By most standards, B.J. Upton should already be a star. Although his high strikeout rate and a reduced walk rate caused his OBP to dip below .300 for the first time in his career in “down” 2012, his power/speed combo is essentially unparalleled at his position. In fact, Mike Trout was the only other center fielder who reached the 25-30 mark last season, and BJ Upton’s 7.5 fWAR over the last two seconds ranks him in the top ten among his peers.

His days fighting with teammates and not going after fly balls is long over. In 2013, B.J. might just end up being the most underrated player to hit 30 homers with 40 steals ever.
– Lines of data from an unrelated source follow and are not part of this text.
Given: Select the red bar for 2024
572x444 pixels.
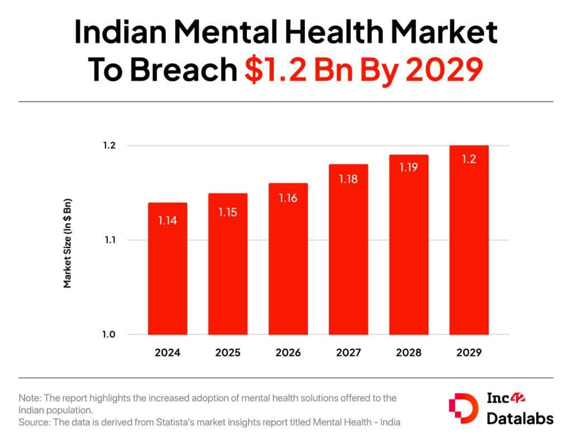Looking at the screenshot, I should point(167,269).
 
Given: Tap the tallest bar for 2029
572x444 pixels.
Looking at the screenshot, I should point(469,240).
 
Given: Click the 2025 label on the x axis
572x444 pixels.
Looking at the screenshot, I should point(227,353).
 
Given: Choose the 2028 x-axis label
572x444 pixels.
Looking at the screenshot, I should point(408,353).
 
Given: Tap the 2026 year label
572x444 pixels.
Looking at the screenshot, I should point(288,353).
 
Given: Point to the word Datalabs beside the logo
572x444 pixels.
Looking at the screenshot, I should point(520,418).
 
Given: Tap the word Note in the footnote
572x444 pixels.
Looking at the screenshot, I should point(29,398).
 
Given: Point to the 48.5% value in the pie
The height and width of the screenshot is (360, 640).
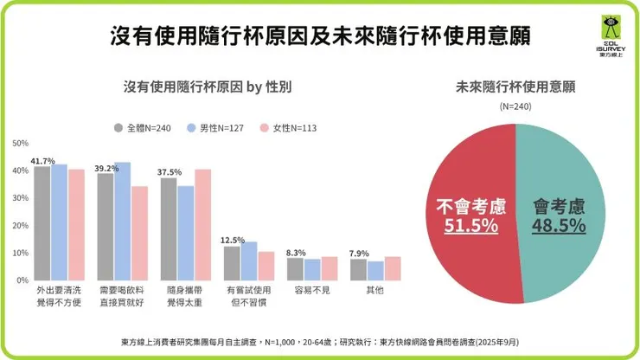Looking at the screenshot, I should (559, 226).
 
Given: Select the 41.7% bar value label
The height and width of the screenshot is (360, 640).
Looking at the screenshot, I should (42, 161).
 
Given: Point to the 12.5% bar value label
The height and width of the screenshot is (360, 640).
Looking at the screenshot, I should (232, 240).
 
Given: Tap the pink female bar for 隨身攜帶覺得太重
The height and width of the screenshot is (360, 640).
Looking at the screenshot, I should (202, 225).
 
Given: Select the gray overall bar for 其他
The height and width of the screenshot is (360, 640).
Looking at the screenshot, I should (358, 270).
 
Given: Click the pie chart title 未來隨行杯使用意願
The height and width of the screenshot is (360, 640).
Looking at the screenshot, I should (516, 87).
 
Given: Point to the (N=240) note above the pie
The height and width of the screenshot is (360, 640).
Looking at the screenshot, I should (515, 106).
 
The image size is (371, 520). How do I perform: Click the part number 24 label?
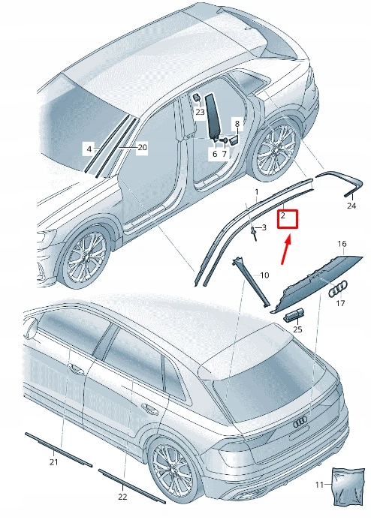click(x=351, y=205)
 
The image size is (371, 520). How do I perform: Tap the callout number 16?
click(x=342, y=245)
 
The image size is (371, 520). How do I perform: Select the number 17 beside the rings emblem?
click(x=339, y=304)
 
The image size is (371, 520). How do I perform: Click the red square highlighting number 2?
click(x=288, y=219)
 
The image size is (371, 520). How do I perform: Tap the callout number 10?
click(x=264, y=276)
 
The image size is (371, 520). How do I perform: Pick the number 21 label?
click(x=53, y=462)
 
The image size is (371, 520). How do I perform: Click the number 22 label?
click(x=122, y=497)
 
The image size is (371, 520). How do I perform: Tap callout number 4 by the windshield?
click(x=88, y=149)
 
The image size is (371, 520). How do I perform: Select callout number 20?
click(x=142, y=148)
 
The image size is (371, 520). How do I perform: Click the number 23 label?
click(x=200, y=112)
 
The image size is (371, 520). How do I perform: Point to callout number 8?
click(x=237, y=123)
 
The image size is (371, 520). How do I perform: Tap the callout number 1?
click(x=255, y=193)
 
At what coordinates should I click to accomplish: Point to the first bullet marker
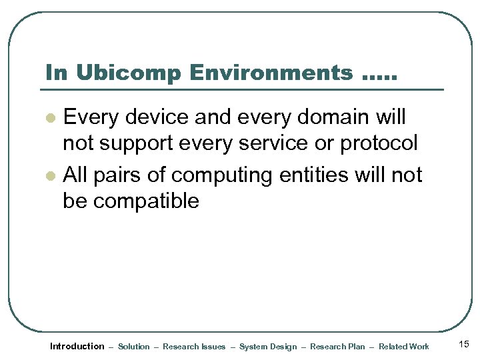point(49,118)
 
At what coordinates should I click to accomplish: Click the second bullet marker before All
point(49,175)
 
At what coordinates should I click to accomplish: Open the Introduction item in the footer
point(77,346)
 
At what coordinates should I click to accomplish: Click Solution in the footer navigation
point(133,347)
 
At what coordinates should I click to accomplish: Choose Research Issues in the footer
point(194,347)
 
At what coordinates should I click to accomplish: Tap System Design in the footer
point(268,347)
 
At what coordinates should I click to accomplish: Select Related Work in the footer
point(404,347)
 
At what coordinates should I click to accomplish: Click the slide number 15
point(464,344)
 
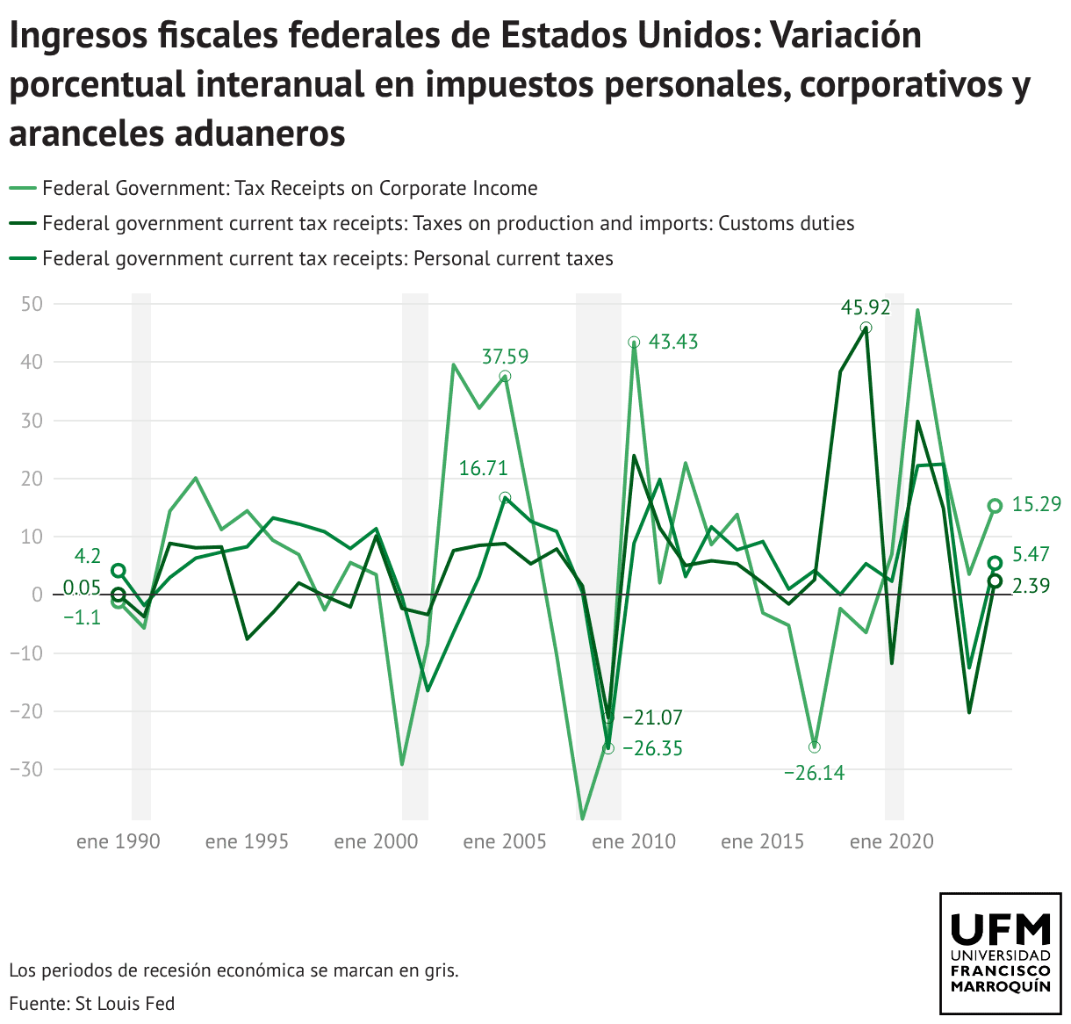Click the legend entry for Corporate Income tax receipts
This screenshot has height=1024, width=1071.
click(x=290, y=189)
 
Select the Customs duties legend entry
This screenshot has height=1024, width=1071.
click(x=448, y=224)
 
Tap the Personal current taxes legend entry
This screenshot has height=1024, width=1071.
click(x=327, y=259)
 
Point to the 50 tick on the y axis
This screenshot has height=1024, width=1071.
click(x=33, y=304)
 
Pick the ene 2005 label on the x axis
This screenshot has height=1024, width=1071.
click(x=505, y=842)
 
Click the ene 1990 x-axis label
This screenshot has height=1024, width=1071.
click(x=119, y=842)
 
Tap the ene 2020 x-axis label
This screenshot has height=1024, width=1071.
click(x=892, y=842)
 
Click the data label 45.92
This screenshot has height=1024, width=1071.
click(x=866, y=307)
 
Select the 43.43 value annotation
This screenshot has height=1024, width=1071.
click(x=673, y=343)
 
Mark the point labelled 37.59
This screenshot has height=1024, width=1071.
click(x=505, y=377)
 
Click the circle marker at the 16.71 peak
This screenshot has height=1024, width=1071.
click(x=505, y=498)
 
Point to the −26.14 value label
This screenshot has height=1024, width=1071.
click(x=814, y=774)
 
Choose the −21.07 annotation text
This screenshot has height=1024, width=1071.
click(x=652, y=718)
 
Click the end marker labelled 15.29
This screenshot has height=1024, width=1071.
click(x=995, y=506)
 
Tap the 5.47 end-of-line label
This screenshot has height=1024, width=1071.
click(x=1031, y=555)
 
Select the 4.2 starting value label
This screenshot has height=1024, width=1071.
click(x=87, y=557)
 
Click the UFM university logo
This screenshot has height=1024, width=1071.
click(x=1000, y=954)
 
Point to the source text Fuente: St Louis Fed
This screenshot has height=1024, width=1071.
click(x=92, y=1004)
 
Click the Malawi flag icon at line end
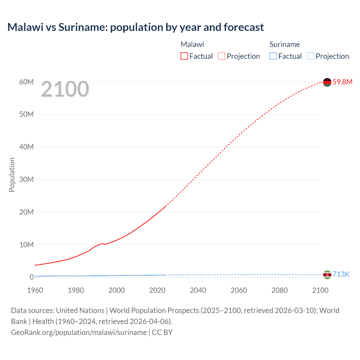pos(327,82)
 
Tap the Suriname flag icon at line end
pos(327,274)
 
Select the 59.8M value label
pos(342,82)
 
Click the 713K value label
pos(341,274)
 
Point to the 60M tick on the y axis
pos(26,82)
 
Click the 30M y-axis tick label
pos(26,179)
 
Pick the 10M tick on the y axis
pos(26,245)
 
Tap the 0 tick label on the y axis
pos(32,277)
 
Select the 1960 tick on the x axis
pos(35,290)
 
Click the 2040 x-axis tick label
pos(198,290)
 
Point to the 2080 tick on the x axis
pos(280,290)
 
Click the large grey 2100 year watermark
pos(65,89)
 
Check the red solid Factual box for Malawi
pos(184,56)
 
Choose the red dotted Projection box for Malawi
pos(222,56)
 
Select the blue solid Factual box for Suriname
pos(273,56)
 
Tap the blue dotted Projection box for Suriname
pos(310,56)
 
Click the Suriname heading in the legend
pos(285,44)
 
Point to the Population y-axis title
pos(12,175)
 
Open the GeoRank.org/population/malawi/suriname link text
pos(79,332)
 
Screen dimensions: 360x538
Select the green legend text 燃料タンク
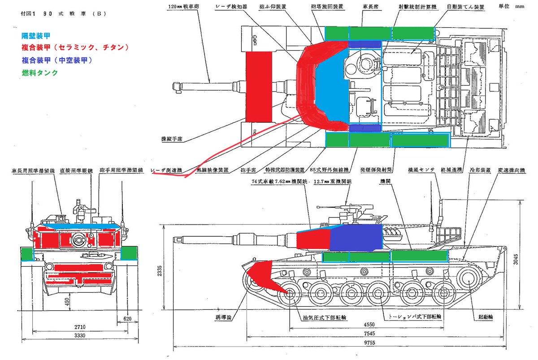(x=40, y=72)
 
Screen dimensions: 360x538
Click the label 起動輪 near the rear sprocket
(x=485, y=317)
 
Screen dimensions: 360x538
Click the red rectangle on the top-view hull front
(x=259, y=86)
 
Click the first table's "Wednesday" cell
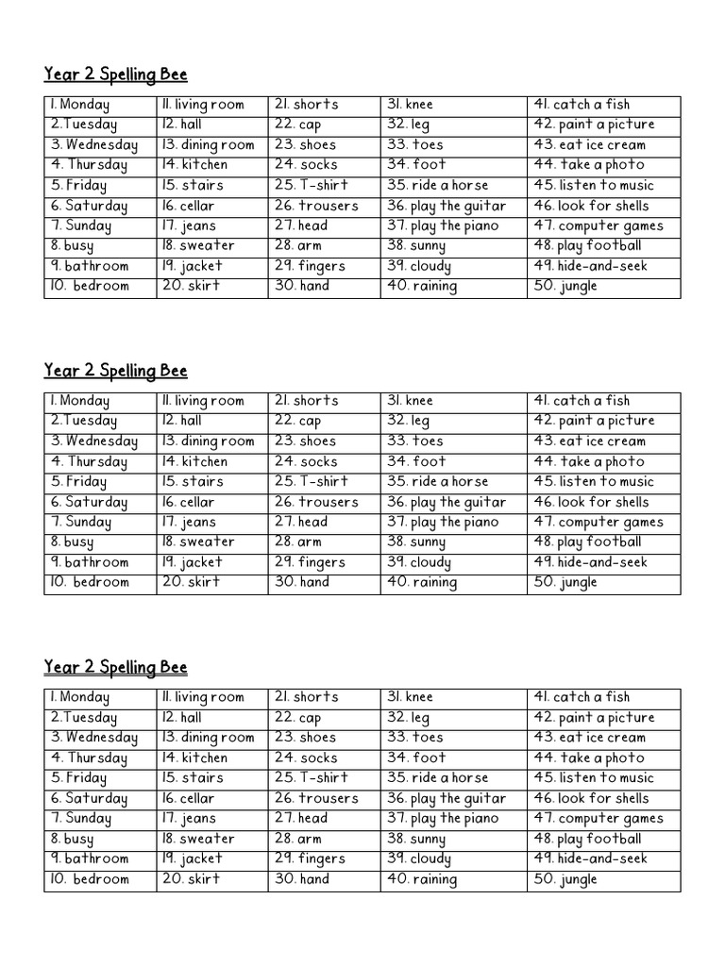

As for Justin, that the Diamondbacks were so eager to shop the 25-year old is a move that’s still a bit of a head-shaker. J-Up is perceived not to play with intensity and an all-out grinding attitude, but he never wanted out of the lineup when a nagging thumb injury bothered him all of 2012. In another “down” year where he was hurt, Upton only missed a handful of games, and was only three homers and two steals away from another 20-20 season.

This is a 25-year old who was a 6.4 fWAR player with a .898 OPS at 23, and signed to a reasonable contract. To put it in perspective, only two other right fielders – Jose Bautista and Ben Zobrist (who isn’t a regular OF) – were more valuable than Upton’s 16.7 fWAR over the last four years. No other right fielder has scored more runs. He ranks fifth in stolen bases during that time, eighth in homers, and seventh in OPS.

In short, this guy is a star that any team should be happy to have at any age – that he’s 25 only makes his accomplishments more impressive. The Diamondbacks may get similar replacement value from Martin Prado next season, but that will change very quickly in the years afterwards as Upton enters his prime and Prado exits his.

But apparently, that isn’t good enough. Teams think that the brothers both come with attitudes, and that’s what’s going to keep them down, despite well above average production at their respective positions.

Now together on Atlanta, the spotlight will be on them more than ever, and the brothers will be looking to show that the attitude problems are more conjuration than truth at this stage of their careers.

And that should be good enough to put the rest of the NL – even the mighty Washington Nationals – on notice.